Он так разволновался, что пролил вино.
– И не моя, откровенно говоря, – сказал Лемезурье. – Я не могу думать о ней иначе как о дурной шутке.
– Я приехал сюда из-за преданности идеалам, – признался Топп, озабоченный лишь собственным положением, – и ложного убеждения, что смогу привить дикарям чувство прекрасного. А здесь даже аристократия или то, что по местным меркам считается ею, набивает животы бараниной до полного отупения.

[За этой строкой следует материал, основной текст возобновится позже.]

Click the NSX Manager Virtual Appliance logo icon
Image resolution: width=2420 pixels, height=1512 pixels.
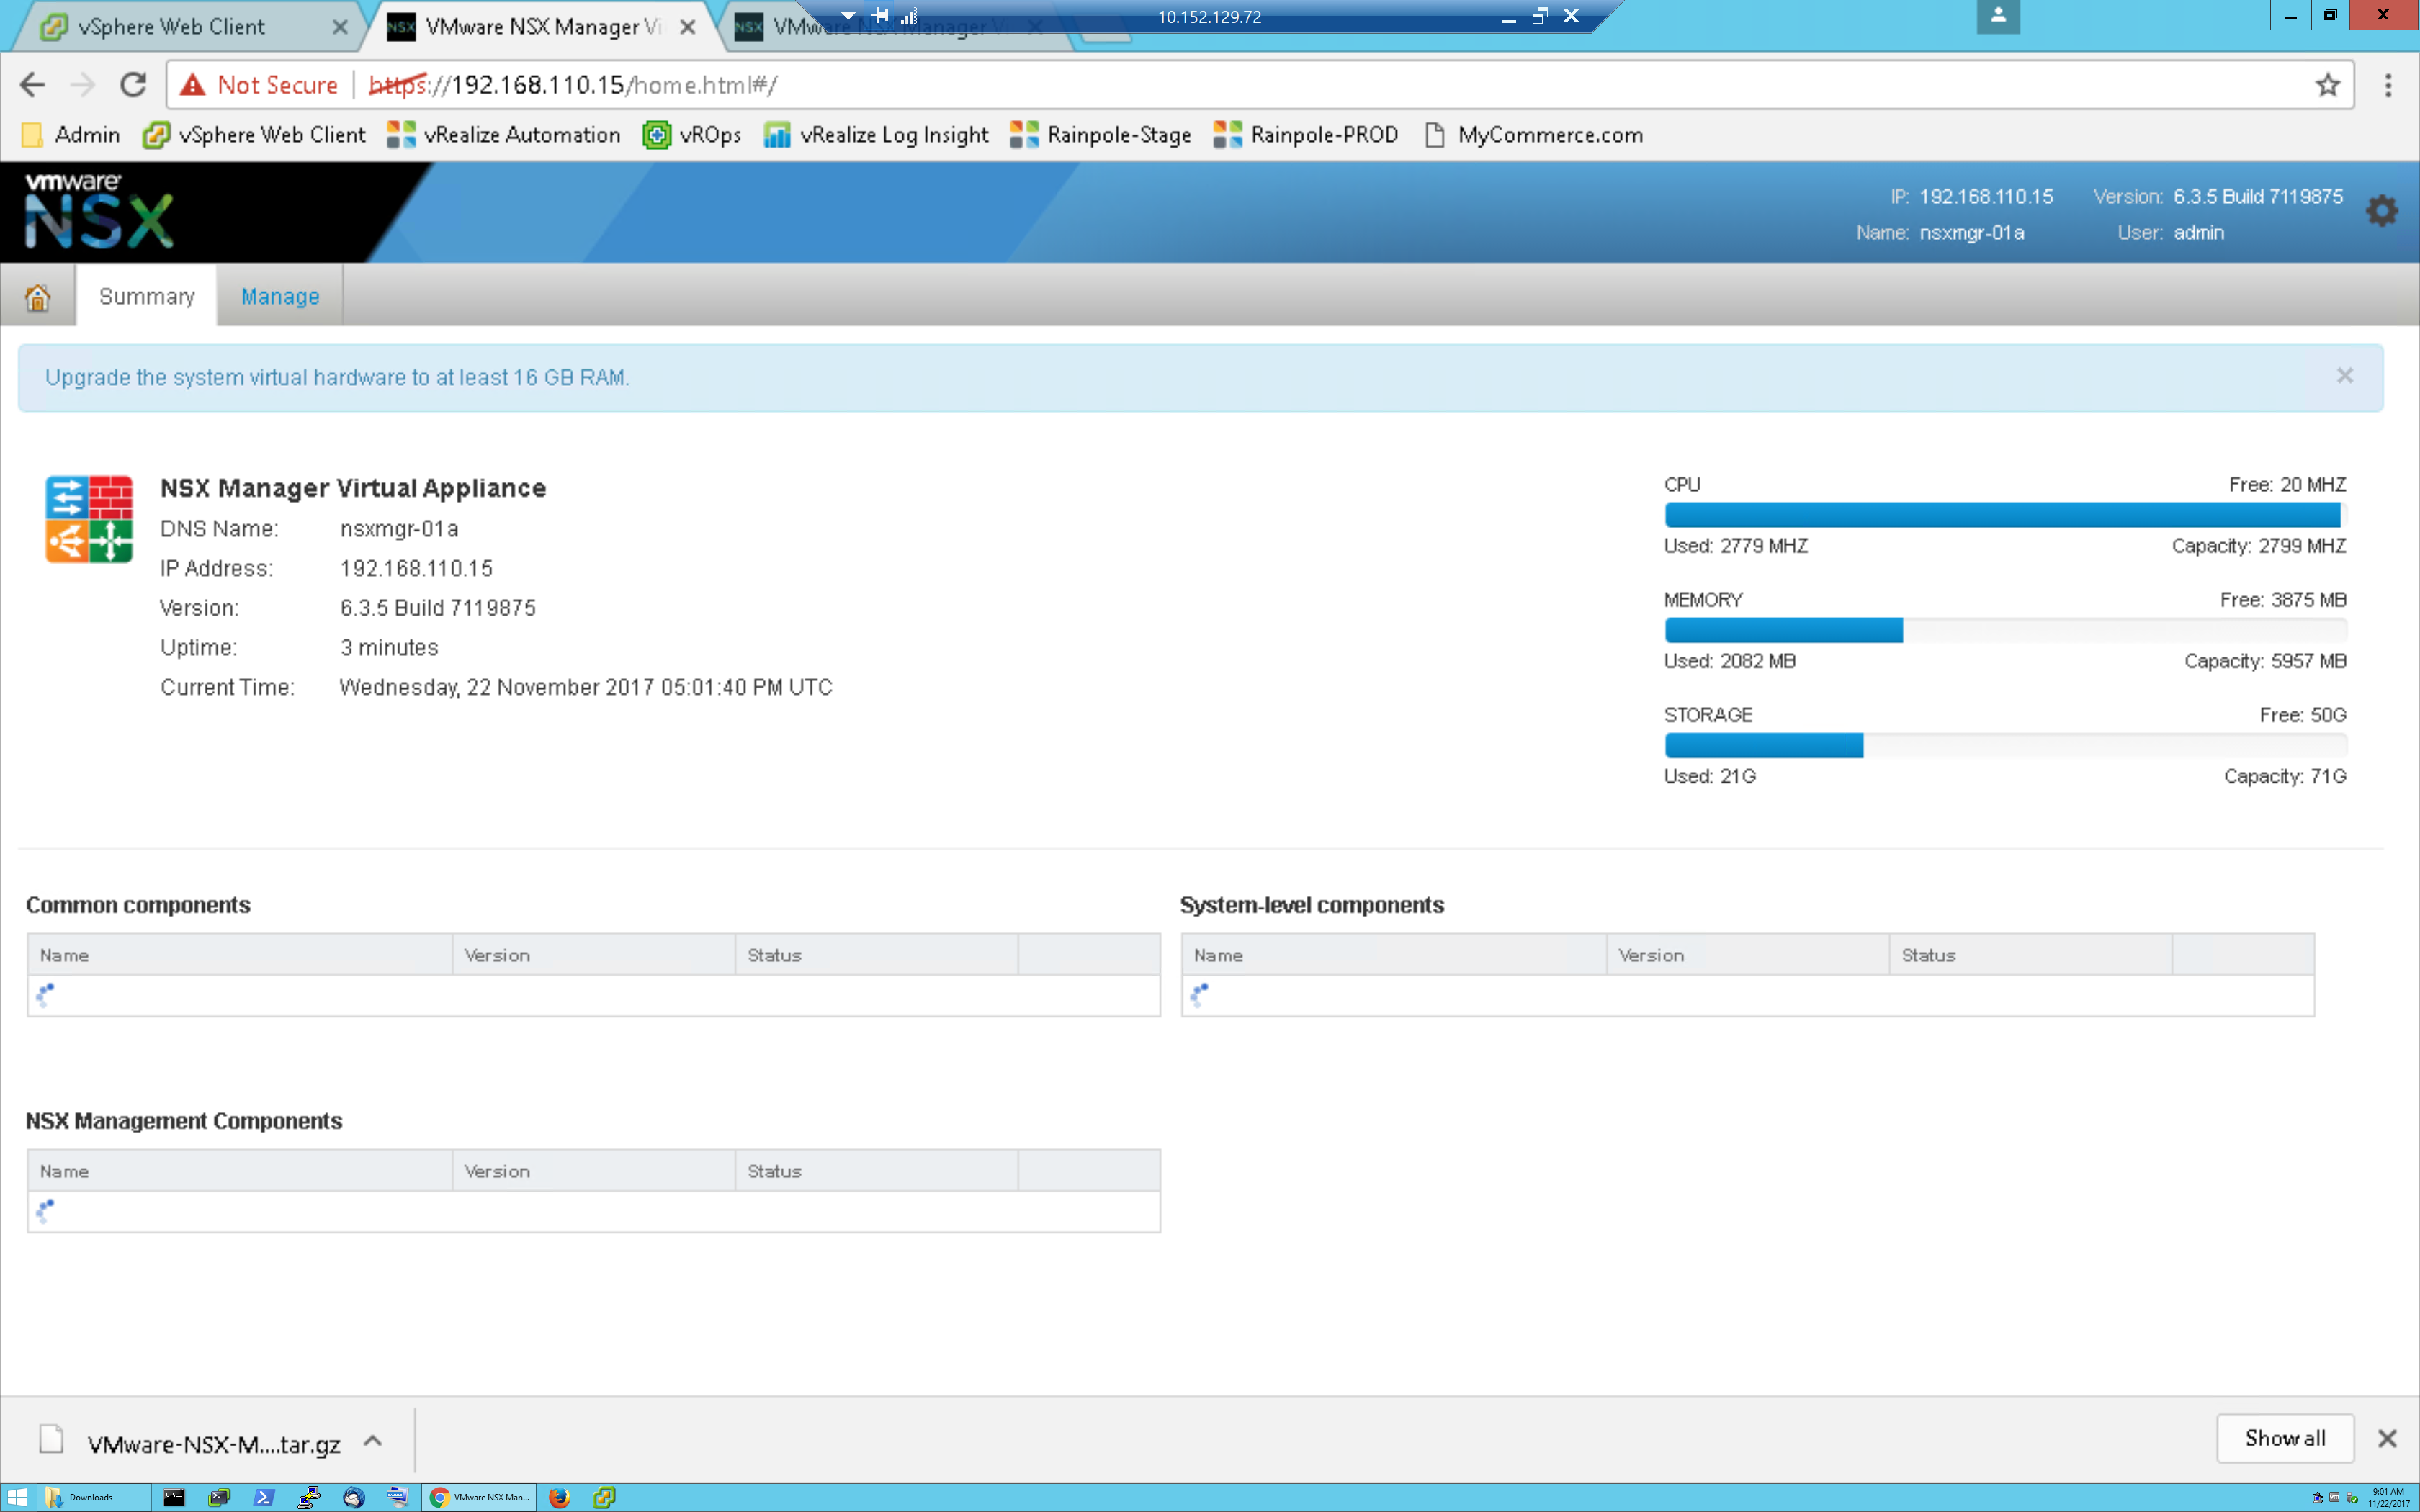point(89,519)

– По-моему, с этой страной все в порядке, – осмелился возразить Гарри Робартс, – разве набитый живот – плохо? Я ни разу не голодал с тех пор, как сошел на берег, и очень рад!
На этом его мужество иссякло, и он выпил свое вино залпом.
– Гарри всем доволен, – заметил Лемезурье, – потому что у него на первом месте живот.
– Еще как доволен, – буркнул мальчик.
Когда-нибудь он найдет в себе силы убить этого человека.
– Я тоже, Гарри, – сказал Фосс. – Я осмеливаюсь называть Австралию своей страной, хоть я и иностранец, – добавил он для остальных, потому что людям присуще вставать на защиту того, от чего они отрекаются. – И пока знаю о ней слишком мало.
Как бы он ни презирал смирение, сейчас оно было довольно уместно.
– Добро пожаловать, – вздохнул Топп, хотя выпитое вино уже привело его в прекрасное расположение духа.
– Вот видишь, Гарри, – сказал Лемезурье, – у тебя есть единоземец, который разделит твои патриотические чувства и обнимет с тобой вместе распоследнюю игуану!
– Не мучайте его, Фрэнк, – велел Фосс вовсе не потому, что был против жестокого обращения с животными: их склока мешала ему предаваться самолюбованию.